For Serafino, 18, known on TikTok as @realtalkstocks, the hustle started early. “I’ve pretty much always wanted to build businesses,” he recalls. “I’d have lemonade stands, set them up myself and then hire my friends to help me out, and I also started a clothing brand in eighth grade.” Investing was the obvious next step for him, he says.
Now, Serafino boasts over 100,000 followers, posting in-depth informational videos about NFTs, Forex trading, and even tax write-offs. He has over $11,000 in crypto wallets, but that’s not the full extent of his assets. A finance major at Florida Gulf Coast University, he juggles multiple streams of income alongside his trading activities, including two clothing brands, a partnership with Twitch to organise live streams, and a social media management agency.
Serafino started building his wealth at a young age, albeit not immediately with crypto trading, which is only accessible to over 18s in the majority of countries. Abdi Orr and Brendan Jensen, the two 17-year-old co-founders of the platform CryptoTitans – which promises “4-5 figure turns” for teens through crypto investments on both Instagram and TikTok – are an exception. They started getting involved in crypto when they were just 15, although by no clever strategy of their own.

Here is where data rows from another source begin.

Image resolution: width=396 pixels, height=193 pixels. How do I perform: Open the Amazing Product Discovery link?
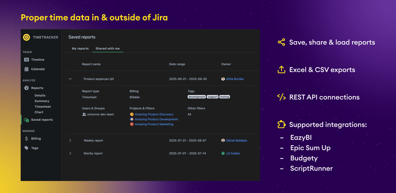click(154, 114)

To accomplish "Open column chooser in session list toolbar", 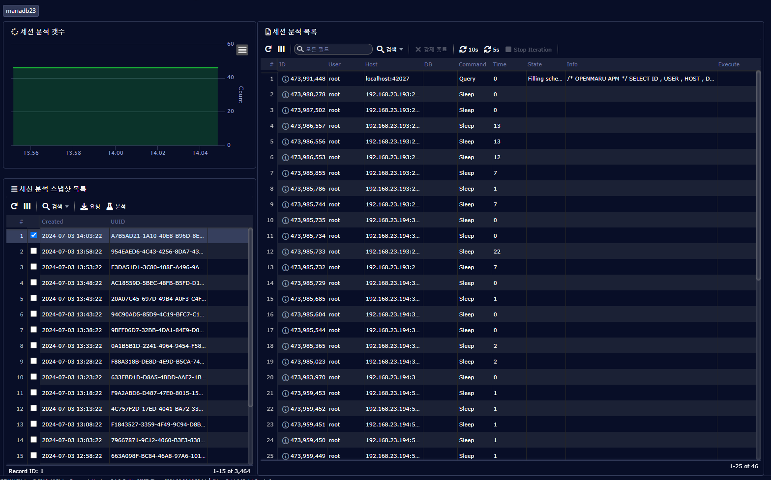I will coord(281,49).
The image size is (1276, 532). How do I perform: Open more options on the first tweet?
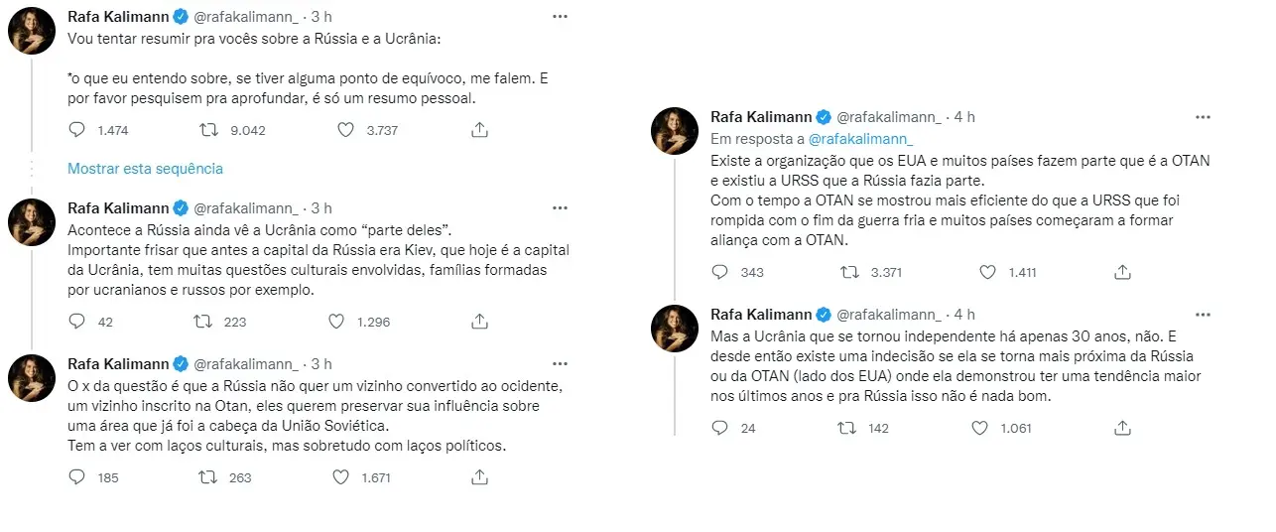(560, 17)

They just happen to live in Australia, a country where apps without parental controls – like Coinspot – are allowed to operate. Abdi believes those platforms should be available everywhere. “Why limit teens to a part-time job and decrease options for them to make an income?” he asks. “Limiting kids to one path is destroying their dream.” For Abdi, a 9 to 5 is a soul-crushing prospect, but not an inescapable one.
Individualistic notions of self-advancement, such as the ones promoted by teenage crypto influencers, promise freedom – from the system, from the dependence on the next pay cheque – to those who subscribe to it. But ultimately, those notions simply reiterate the idea that an individual’s intrinsic value is tied to their productivity, and that whether one ends up in abject poverty or unbridled wealth is just a matter of personal choice. This obscures the real mechanisms by which wealth accumulates in the hands of only a few, and eschews the concept of collective responsibility for urgent issues – not to mention climate breakdown, which crypto has a role in fuelling.

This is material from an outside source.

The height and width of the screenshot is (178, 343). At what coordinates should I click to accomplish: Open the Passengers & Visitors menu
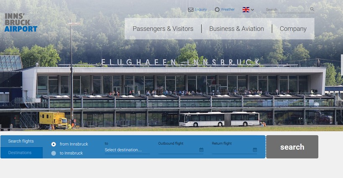click(x=163, y=28)
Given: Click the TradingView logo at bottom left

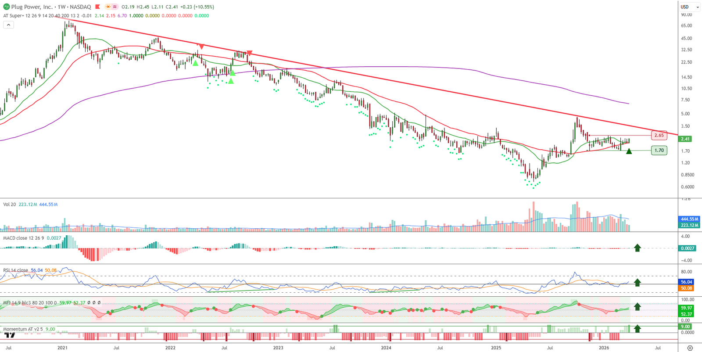Looking at the screenshot, I should pyautogui.click(x=10, y=335).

Indeed, these teens’ content is symptomatic of a potentially toxic obsession with the “hustle” and a simplistic view of the many predictors of financial freedom. But they don’t see it that way, maintaining that they just want to ‘help’. “A lot of people are buying crypto without actually understanding any of the technology behind it, and that’s not good,” Serafino says. “What I do on my platform is to try to teach people as much as I can about it, not just telling them what to buy.”
The sheer amount of information on crypto that circulates online can be disorienting. On top of this, “There are a lot of pure scams and it’s easy to make a good marketing pitch to someone who really has no clue about crypto or how money works in general,” Aaron says.
Often, young people will hear about massive returns on investment, and believe it’s the norm rather than an exception. “I think our generation has been sort of wired to want things instantly, but you have to be able to walk before you run,” says Callum. “It’s important to learn the basics of financial literacy before you just delve into what is essentially gambling.” But given TikTok’s reputation for hosting videos which promote volatile cryptocurrency investment, bad advice can be hard to avoid.
Despite FinTok being a murky world, the popularity of Callum and his peers’ platform continues to soar, pointing to the prevalence of ‘hustle culture’ even among a “socially conscious” generation. Regardless of how solid the financial advice these accounts are offering may be, all promote the misguided belief that capitalism is the path to security and freedom.